**TEXTE**:
Thucydide - Athènes - crédits : Erich Lessing/ AKG-images

Thucydide - Athènes

Thucydide occupe une place unique parmi les historiens. Racontant une guerre qu'il avait vécue, il en a donné une analyse si profonde qu'il a réussi à en faire, comme il se l'était proposé, une « acquisition pour toujours », où chaque époque apprend, à travers ce récit du ve siècle avant J.-C., à mieux comprendre ce qu'elle vit. Thucydide a raconté la guerre du Péloponnèse, c'est-à-dire l'affrontement qui, de 431 à 404 avant J.-C., opposa les deux grandes cités grecques alors à leur apogée : Sparte, qui dirigeait la confédération péloponnésienne, et Athènes, dont l'empire, né au lendemain des guerres médiques, n'avait cessé de s'accroître et jouissait, sous l'impulsion de Périclès, d'un prestige rayonnant, dont portent témoignage les monuments de l'Acropole.

**EXTRAIT DES DONNÉES**:
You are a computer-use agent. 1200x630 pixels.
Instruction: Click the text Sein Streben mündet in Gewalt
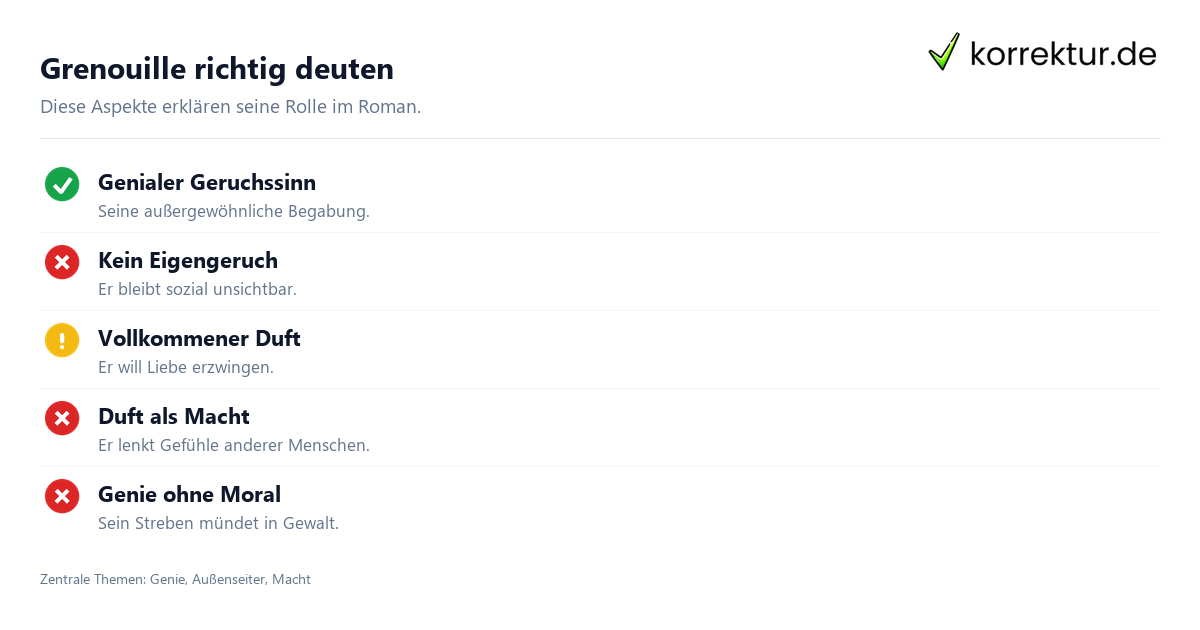tap(218, 524)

**EXERCICES**:
a) Recopiez le passage du texte sur Thucydide qui commence à « Thucydide - Athènes - crédits » et se termine à « monuments de l'Acropole. ».
b) D'après le texte sur Thucydide, quelle cité dirigeait la confédération péloponnésienne ?

**CORRIGÉ PAR EXERCICE**:
a)
Thucydide - Athènes - crédits : Erich Lessing/ AKG-images

Thucydide - Athènes

Thucydide occupe une place unique parmi les historiens. Racontant une guerre qu'il avait vécue, il en a donné une analyse si profonde qu'il a réussi à en faire, comme il se l'était proposé, une « acquisition pour toujours », où chaque époque apprend, à travers ce récit du ve siècle avant J.-C., à mieux comprendre ce qu'elle vit. Thucydide a raconté la guerre du Péloponnèse, c'est-à-dire l'affrontement qui, de 431 à 404 avant J.-C., opposa les deux grandes cités grecques alors à leur apogée : Sparte, qui dirigeait la confédération péloponnésienne, et Athènes, dont l'empire, né au lendemain des guerres médiques, n'avait cessé de s'accroître et jouissait, sous l'impulsion de Périclès, d'un prestige rayonnant, dont portent témoignage les monuments de l'Acropole.

b) Sparte.